His crude words should have annoyed me, but instead they increased my arousal. I was an object, a warm body that he would use for his pleasure, and it should have made me angry. I was a person. This was my job, not my purpose in life. I didn’t exist to satisfy any man’s sexual appetites.
But I wanted to satisfy his.
I was learning so many new and delightful things about myself.
Heavy sarcasm on the delightful.
“You could take a look at it and find out,” I heard myself say, lush and melting, the perfect whore, the perfect bedmate. Only this time I meant it.

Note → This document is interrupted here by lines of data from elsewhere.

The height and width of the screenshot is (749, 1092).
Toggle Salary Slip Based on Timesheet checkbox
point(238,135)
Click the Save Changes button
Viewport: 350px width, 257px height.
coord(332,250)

“Mm, warm and willing,” he said. “How much of that is simply for show? I’ll have you dripping wet and begging for me.” His hand moved from my hip to my breasts, sliding across them like he was taking stock of his territory, and then he pinched one of my nipples so hard that I yelped and jolted beneath him.
“That hurt,” I said.
“I’m sure it did,” he said. “I think you liked it.” He bent his head and put his mouth to the same nipple he had just pinched, and flicked his tongue across it, teasing it into full hardness. He switched to my other breast and gave that nipple the same treatment, moving back and forth until I was shivering and cradling his head in my hands, wanting more, wanting everything, and unwilling to ask for it.